Bon nombre de ces jeunes filles sont contraintes de jouer de cet instrument pendant des heures au cours de soirées entre amis ou de bals privés. Ces pianistes sont qualifiées de « tapeuses », surnom désinvolte - et sexiste - largement diffusé dans la presse et la littérature française.

« La tapeuse de piano nous poursuit partout, dans le monde, dans les salons, où elle empêche la causerie et qu'elle encombre de romances et de paperasses musicales », ironise l’écrivain Théophile Gautier dans l’Histoire de l'art dramatique en France depuis vingt-cinq ans, tome 2 (1858-1859). L’éditeur et encyclopédiste Pierre Larousse ajoute dans son Grand Dictionnaire Universel : « Quant aux tapeuses de piano, n'en disons pas de mal, le nombre en est trop considérable ; prions Dieu seulement que les claviers résonnent moins faux et que la manie de ces dames ait enfin des bornes. »
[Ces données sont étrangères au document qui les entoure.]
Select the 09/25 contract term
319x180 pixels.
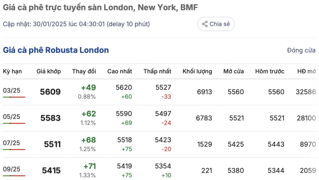click(x=11, y=169)
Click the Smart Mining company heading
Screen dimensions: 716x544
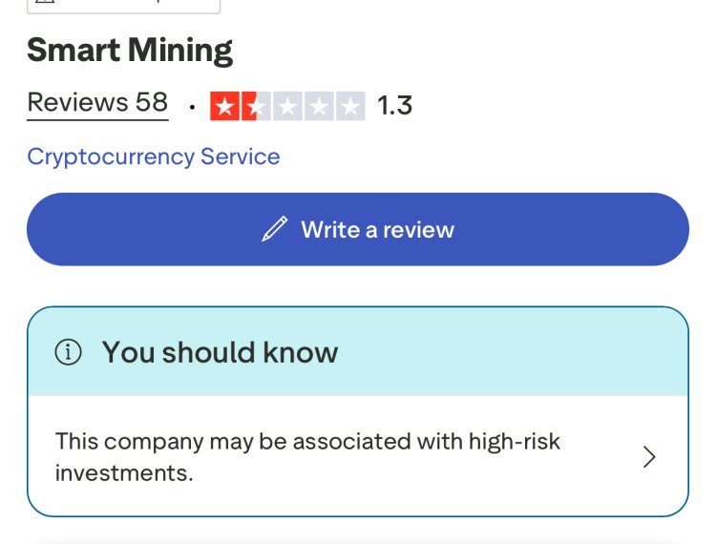coord(130,51)
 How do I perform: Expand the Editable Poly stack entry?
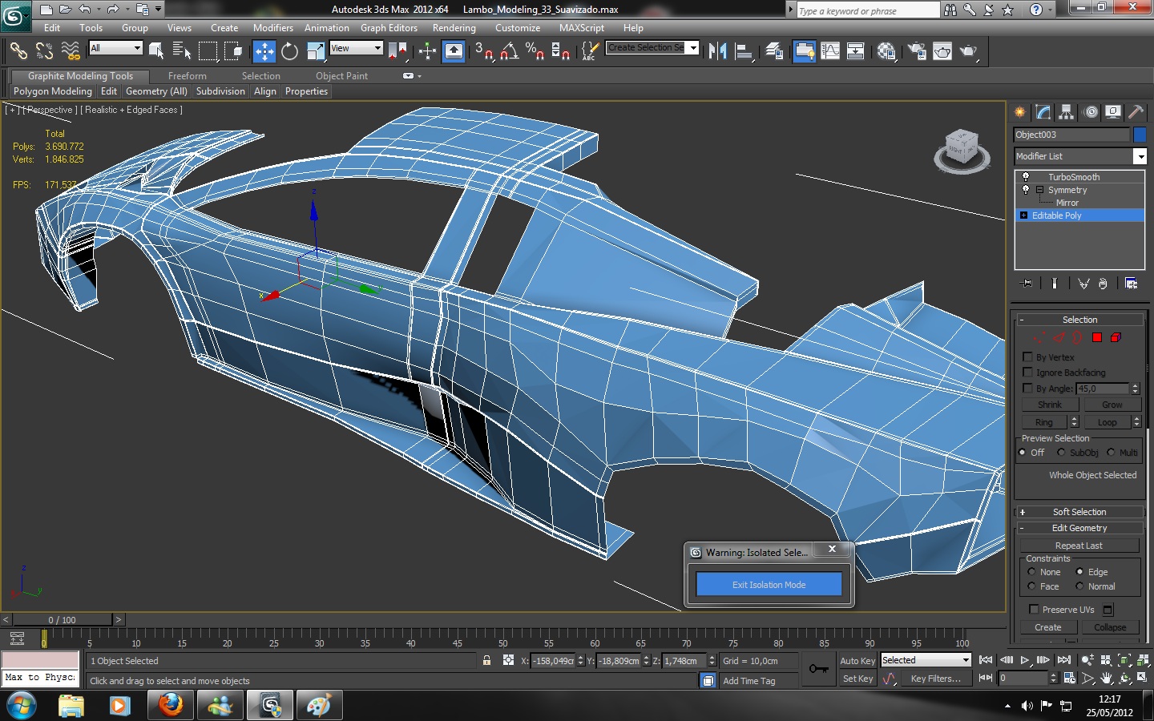tap(1023, 215)
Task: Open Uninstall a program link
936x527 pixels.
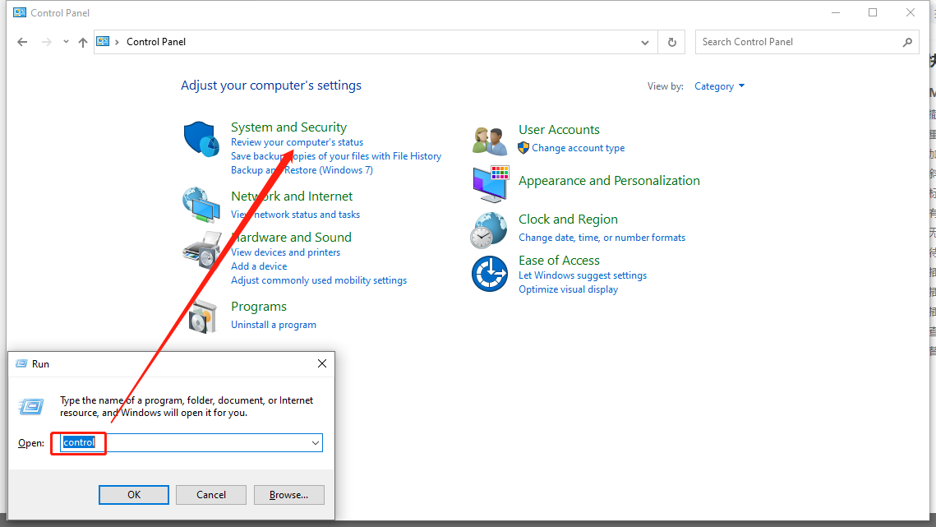Action: [274, 324]
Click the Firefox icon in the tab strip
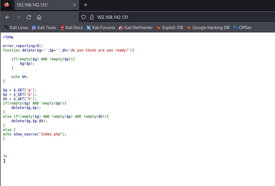Viewport: 275px width, 186px height. [7, 5]
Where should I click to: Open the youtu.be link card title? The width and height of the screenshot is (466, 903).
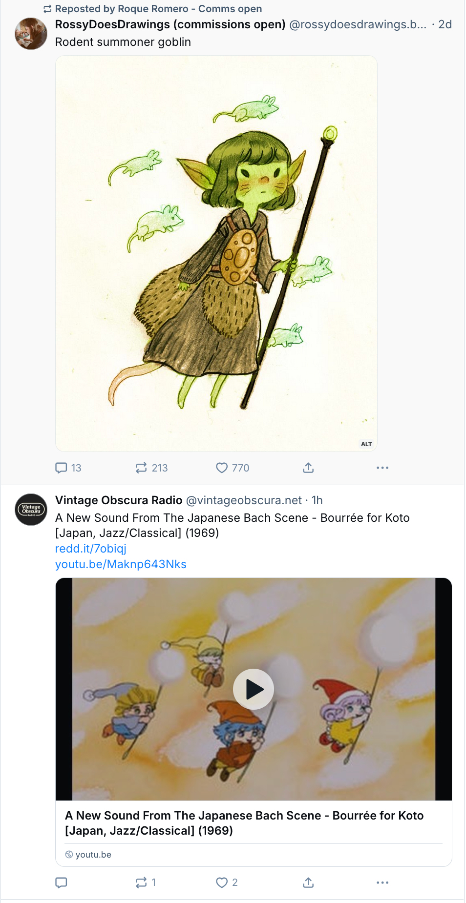[244, 823]
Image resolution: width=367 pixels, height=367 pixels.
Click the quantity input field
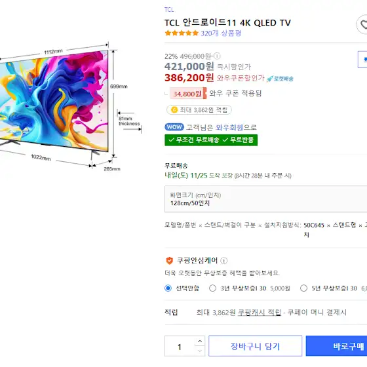tap(180, 346)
Fin observateur des mœurs françaises et « bourgeoisophobe » déclaré, l’écrivain Gustave Flaubert ne manque pas de relever cette frénésie sociale. S’il se moque légèrement du piano « indispensable dans un salon » dans son Dictionnaire des idées reçues, il sera ensuite beaucoup plus incisif. Sa soirée est souvent « gâtée par des romances au piano » ( Par les champs et par les grèves , 1885) et l’auteur souhaite supprimer toute trace de l’instrument dans sa vie privée : « parlons un peu de notre, ou plutôt de mon logement. Eh bien, madame, voici mon désir : Je demande à être débarrassé de mon ennemi : le piano », écrit-il à sa nièce Caroline le 14 mars 1880.
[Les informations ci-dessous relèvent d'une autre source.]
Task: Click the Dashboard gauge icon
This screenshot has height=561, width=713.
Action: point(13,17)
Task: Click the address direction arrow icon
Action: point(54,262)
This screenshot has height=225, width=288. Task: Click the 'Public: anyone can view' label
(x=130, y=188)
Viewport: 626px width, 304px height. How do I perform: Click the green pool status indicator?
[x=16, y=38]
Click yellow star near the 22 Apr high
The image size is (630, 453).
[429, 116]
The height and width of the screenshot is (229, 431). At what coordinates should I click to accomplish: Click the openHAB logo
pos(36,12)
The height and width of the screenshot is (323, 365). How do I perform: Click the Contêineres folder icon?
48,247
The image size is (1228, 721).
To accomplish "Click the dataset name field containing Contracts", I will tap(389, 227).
En 1877, dans Un cœur simple, l’auteur se fait déjà l'écho de la théorie fumeuse que détaillera ensuite le Dr Waetzold en 1899 : « Les bonnes sœurs trouvaient qu’elle [Virginie] était affectueuse, mais délicate. La moindre émotion l’énervait. Il fallut abandonner le piano ».
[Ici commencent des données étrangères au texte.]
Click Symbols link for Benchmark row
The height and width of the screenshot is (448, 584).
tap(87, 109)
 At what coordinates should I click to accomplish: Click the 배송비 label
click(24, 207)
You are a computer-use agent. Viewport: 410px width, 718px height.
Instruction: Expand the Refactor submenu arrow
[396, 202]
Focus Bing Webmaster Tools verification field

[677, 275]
L'idée reçue des dangers du piano chez les jeunes filles persistera jusqu'au début du XXe siècle. Un siècle et demi plus tard, on sait aujourd’hui que la chlorose dont souffraient les jeunes pianistes bourgeoises du XIXe siècle était une forme d'anémie ferriprive liée à un apport en fer insuffisant au moment de la croissance et des menstruations, exacerbé par le port d'un corset serré, une mauvaise alimentation et un manque d'exercice physique.

A une époque où on ne pense pas encore à incriminer les mauvaises conditions de vie, c'est ainsi le piano qui se voit accusé d'aggraver la santé des jeunes filles.